Cosa rappresenta Nino D’Angelo nel panorama musicale italiano?

«Un cantante che ha fatto la rivoluzione negli anni ‘80 nella canzone napoletana. Venivo considerato l’erede di Mario Merola, della sceneggiata: lui stesso aveva fatto il mio nome. Era troppo grande per me. È stato difficile uscire da questo cliché ma ci sono riuscito. Ricordo che ci fu una colletta in famiglia per realizzare il primo disco e io stesso andavo a venderlo e così arrivò il successo grazie alla gente che mi ha sempre amato. Certo ognuno ha i propri gusti ma ci fu, all’epoca, un razzismo musicale nei miei confronti. Grazie a quel caschetto biondo, a quel look la gente si accorse di me. Il successo con “Nu jeans e ‘na maglietta” fece conoscere a tutti il pop napoletano. E arrivarono anche i musicarelli. Poi, con la morte dei miei genitori e la depressione, mi sono “tolto” il caschetto; con Goffredo Fofi giunse lo sdoganamento da parte di una certa critica. Oggi sto vivendo un momento molto bello della mia carriera artistica; c’è stata un’evoluzione: i ragazzi mi seguono con passione, dietro ai miei dischi c’è il lavoro di mesi».

Come si sviluppa lo spettacolo?

«Due ore piene di musica. Ma c’è spazio anche al racconto di aneddoti contenuti nel libro. Nella scaletta ci sarà il Nino D’Angelo di oggi e quello degli anni ‘80».

C’è una canzone a cui lei è particolarmente legato?

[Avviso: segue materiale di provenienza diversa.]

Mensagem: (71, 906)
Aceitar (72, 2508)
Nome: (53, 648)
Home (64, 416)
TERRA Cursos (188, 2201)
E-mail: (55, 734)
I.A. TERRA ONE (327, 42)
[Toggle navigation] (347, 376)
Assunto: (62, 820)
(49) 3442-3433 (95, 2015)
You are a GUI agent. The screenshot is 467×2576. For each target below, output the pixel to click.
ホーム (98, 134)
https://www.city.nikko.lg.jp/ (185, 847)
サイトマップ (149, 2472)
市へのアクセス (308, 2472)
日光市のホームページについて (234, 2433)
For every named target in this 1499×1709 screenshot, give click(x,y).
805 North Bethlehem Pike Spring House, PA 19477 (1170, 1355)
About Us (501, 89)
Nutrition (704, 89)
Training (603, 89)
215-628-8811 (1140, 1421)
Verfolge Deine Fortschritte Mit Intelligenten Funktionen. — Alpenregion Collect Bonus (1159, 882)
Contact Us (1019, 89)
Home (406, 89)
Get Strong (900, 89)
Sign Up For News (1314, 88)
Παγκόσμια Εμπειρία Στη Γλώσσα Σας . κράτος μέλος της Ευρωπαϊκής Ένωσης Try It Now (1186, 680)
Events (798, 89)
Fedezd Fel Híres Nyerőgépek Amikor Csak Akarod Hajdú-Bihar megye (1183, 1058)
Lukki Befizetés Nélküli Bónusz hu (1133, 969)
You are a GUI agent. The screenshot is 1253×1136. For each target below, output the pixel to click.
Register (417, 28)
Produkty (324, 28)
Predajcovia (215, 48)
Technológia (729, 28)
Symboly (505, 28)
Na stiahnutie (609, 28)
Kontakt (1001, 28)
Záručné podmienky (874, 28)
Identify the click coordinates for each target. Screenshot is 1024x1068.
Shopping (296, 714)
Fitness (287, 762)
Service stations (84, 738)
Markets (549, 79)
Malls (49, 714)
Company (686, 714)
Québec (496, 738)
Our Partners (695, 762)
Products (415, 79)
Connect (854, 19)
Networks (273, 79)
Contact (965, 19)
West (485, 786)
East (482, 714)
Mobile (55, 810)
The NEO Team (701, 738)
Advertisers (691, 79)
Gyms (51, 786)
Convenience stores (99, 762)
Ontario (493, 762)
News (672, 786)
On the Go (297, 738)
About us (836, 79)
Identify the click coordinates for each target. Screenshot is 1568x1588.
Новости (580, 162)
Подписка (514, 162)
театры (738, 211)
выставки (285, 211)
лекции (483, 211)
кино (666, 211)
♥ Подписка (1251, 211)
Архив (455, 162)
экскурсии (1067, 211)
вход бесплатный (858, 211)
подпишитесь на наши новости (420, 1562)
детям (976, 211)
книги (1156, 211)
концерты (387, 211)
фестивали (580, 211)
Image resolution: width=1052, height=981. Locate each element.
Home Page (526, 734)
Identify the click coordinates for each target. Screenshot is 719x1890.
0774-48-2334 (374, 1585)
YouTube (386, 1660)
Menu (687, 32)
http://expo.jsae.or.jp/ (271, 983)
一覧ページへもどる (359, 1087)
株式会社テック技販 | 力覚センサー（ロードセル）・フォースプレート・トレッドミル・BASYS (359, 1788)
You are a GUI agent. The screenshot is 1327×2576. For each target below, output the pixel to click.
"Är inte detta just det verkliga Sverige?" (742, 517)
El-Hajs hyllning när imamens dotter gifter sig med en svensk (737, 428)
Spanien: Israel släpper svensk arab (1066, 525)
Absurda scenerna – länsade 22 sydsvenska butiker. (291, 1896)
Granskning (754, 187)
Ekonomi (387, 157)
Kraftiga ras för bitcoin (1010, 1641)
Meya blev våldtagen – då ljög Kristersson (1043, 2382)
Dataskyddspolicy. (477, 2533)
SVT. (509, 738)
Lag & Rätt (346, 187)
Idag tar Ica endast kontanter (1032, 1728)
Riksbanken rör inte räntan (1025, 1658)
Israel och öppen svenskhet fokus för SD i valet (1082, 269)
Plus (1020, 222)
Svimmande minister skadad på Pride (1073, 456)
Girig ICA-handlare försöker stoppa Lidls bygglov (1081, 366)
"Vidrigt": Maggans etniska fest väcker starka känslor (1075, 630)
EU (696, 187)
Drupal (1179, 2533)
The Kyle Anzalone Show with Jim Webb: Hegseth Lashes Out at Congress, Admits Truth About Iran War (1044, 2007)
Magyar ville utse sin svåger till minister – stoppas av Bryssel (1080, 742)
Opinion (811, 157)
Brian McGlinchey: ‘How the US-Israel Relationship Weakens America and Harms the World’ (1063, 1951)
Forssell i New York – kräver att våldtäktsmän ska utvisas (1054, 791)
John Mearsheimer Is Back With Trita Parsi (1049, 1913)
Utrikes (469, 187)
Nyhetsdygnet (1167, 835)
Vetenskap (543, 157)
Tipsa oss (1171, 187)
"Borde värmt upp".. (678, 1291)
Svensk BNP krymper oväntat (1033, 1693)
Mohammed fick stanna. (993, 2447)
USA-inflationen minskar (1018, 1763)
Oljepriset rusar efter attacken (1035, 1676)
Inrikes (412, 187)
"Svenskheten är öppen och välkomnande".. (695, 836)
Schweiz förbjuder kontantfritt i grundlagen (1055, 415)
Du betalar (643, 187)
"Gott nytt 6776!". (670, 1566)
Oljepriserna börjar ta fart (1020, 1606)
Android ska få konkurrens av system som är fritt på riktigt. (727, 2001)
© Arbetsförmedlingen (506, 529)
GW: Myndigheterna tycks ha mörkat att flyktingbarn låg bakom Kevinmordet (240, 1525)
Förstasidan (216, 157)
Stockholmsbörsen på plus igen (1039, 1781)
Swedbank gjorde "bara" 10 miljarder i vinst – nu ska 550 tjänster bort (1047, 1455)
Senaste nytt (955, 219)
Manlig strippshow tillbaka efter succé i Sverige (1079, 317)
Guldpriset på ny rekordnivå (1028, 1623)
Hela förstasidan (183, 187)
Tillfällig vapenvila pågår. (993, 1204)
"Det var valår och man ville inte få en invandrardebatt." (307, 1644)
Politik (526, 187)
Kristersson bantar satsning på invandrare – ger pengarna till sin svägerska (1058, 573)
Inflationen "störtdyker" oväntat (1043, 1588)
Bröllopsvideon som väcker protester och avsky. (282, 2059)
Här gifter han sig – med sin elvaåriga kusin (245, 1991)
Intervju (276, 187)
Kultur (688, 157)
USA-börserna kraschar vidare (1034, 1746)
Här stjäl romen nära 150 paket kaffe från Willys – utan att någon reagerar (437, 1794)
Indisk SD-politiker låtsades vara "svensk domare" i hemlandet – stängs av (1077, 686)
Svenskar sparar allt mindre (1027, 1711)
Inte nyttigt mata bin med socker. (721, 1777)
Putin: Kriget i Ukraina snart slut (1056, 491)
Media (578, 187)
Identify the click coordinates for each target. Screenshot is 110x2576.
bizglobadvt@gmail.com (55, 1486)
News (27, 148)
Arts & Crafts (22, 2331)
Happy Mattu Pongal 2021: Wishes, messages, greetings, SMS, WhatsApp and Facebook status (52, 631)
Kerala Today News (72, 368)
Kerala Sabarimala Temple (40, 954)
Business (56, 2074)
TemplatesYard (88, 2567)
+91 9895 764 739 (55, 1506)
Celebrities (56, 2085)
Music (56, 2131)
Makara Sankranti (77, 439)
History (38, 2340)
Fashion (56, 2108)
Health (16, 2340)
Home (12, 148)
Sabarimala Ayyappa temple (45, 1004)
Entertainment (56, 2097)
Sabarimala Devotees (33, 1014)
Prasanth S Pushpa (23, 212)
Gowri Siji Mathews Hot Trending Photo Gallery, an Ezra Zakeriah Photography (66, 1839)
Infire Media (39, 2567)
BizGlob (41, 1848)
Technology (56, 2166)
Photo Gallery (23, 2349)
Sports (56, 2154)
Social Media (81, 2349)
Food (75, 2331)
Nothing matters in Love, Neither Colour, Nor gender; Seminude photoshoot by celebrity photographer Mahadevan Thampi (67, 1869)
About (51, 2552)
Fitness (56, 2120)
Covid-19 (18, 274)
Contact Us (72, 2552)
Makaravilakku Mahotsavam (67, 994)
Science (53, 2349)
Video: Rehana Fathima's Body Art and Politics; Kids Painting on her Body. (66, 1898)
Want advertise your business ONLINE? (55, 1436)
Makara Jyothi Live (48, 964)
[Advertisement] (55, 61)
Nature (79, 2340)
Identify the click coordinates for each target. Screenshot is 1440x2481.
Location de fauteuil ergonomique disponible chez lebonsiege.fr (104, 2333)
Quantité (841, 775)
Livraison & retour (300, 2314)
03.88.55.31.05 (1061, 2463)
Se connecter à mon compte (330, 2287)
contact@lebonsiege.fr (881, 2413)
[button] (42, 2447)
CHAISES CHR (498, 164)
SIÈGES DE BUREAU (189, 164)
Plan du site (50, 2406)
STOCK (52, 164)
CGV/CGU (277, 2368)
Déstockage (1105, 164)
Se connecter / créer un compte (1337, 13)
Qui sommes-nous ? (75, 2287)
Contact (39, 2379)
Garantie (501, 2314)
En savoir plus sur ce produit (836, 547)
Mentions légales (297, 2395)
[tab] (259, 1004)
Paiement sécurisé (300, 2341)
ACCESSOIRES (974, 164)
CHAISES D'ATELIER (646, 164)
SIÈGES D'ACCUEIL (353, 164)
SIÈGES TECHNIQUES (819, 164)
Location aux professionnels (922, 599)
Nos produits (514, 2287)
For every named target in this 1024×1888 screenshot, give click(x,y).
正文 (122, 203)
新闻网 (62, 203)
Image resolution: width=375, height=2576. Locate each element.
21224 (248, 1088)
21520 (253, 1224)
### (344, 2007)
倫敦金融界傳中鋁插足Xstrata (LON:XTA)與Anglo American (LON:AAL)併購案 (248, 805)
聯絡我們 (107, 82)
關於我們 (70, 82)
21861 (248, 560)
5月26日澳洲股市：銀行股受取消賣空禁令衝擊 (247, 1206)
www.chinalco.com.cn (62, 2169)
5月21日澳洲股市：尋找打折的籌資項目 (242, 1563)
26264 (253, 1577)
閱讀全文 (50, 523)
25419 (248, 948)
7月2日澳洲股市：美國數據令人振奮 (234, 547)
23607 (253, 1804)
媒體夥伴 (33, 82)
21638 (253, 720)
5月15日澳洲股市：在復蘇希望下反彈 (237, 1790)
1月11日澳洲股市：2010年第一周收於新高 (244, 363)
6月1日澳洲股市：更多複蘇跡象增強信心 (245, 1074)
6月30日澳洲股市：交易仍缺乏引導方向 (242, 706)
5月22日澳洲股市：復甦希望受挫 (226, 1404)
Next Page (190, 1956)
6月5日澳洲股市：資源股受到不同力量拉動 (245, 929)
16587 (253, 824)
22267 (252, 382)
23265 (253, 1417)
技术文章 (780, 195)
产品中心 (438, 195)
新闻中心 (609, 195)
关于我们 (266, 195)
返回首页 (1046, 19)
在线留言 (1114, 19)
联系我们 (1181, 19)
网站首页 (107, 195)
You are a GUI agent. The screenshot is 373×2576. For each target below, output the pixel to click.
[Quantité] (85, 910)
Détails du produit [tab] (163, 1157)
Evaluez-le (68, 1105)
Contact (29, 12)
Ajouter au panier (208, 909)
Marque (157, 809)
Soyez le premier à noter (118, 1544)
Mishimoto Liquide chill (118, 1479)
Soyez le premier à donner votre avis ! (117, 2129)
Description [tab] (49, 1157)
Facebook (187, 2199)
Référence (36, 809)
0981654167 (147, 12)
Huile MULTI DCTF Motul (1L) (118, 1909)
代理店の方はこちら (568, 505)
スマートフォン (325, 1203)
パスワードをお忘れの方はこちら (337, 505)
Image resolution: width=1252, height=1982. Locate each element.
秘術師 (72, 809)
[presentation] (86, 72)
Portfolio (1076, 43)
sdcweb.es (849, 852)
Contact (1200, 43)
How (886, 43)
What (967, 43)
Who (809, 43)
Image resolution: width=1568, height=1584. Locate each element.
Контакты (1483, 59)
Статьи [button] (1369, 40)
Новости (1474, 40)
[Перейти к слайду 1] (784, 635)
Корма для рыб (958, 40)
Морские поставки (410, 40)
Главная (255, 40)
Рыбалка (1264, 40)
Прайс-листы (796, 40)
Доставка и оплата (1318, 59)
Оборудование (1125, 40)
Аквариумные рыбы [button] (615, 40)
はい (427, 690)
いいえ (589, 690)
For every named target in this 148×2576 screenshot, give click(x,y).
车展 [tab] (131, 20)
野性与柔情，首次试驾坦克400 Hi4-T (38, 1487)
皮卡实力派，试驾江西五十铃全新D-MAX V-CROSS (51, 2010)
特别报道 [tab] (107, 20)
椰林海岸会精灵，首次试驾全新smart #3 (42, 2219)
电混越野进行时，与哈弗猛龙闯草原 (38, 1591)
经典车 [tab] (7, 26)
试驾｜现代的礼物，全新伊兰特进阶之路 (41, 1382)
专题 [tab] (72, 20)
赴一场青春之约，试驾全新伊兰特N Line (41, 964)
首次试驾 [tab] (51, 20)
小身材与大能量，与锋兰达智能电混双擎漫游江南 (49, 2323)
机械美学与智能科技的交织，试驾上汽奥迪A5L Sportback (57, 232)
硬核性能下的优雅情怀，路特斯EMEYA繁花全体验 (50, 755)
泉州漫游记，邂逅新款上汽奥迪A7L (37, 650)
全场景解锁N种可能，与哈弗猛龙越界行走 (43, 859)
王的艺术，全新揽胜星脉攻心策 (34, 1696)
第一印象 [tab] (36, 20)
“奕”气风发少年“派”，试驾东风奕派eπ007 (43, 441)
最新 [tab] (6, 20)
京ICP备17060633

«La risposta è facile: “Nu jeans e ‘na maglietta”. Ha risolto tanti problemi della mia famiglia. Sono molto legato a “Senza giacca e cravatta” (presentato al Festival di Sanremo nel 1999, ndr), un pezzo autobiografico. In questa canzone c’è tutta la mia vita, ci sono io».

Ha ricordi di Parma?

«Ci sono venuto perché ho dei parenti. E poi a vedere il Napoli. Una bella città. Ho sempre sognato di cantare al Teatro Regio. In passato forse non mi avrebbero neppure fatto entrare».

Progetti per il futuro?

«Il tour è andato molto bene. È stato un grande successo, per certi versi inaspettato. Valuteremo se riprenderlo nel prossimo autunno. Con orgoglio, posso dire che il Nino d’oggi, dal vivo, piace molto al pubblico».